*Task statement*
Your answer must match the records word for word and contain no pictures.

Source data
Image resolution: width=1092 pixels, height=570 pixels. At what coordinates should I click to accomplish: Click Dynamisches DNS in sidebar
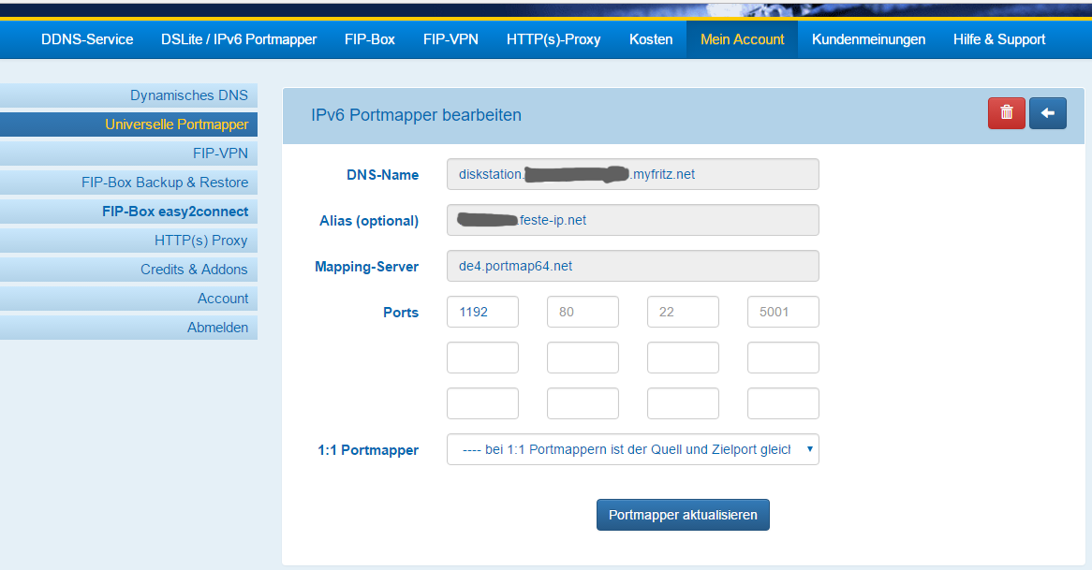(189, 95)
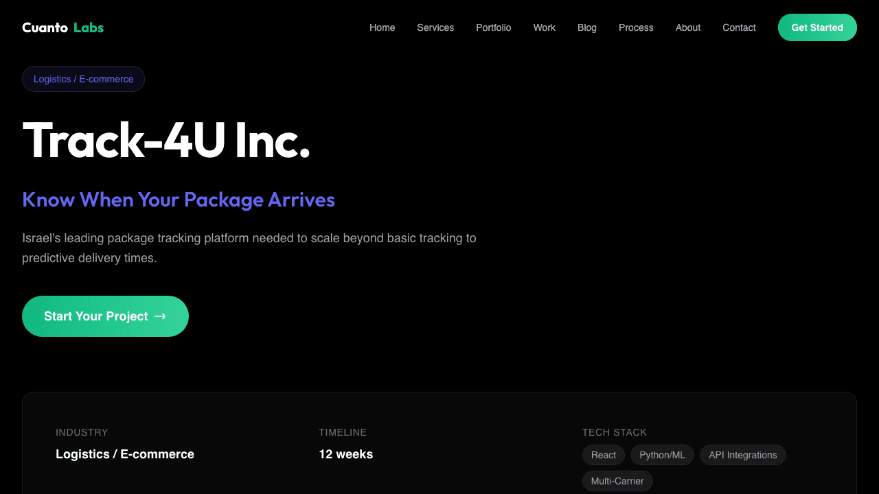Image resolution: width=879 pixels, height=494 pixels.
Task: Select the React tech stack tag
Action: (x=604, y=455)
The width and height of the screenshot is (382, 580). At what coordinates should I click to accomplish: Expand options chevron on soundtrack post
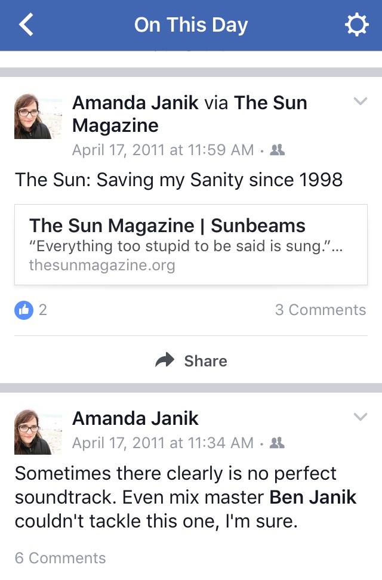click(x=360, y=417)
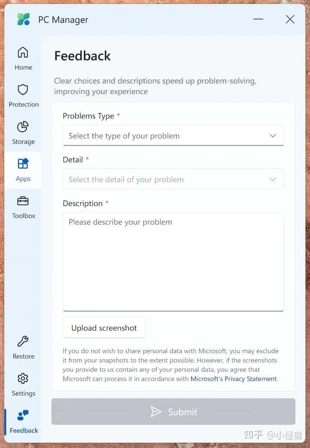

*Reply to the task*
Image resolution: width=1092 pixels, height=570 pixels. At what coordinates should I click to accomplish: Click Dynamisches DNS in sidebar
(189, 95)
Image resolution: width=879 pixels, height=494 pixels.
Task: Select the React tech stack tag
Action: (x=604, y=455)
The width and height of the screenshot is (382, 580). At what coordinates should I click to accomplish: Expand options chevron on soundtrack post
click(x=360, y=417)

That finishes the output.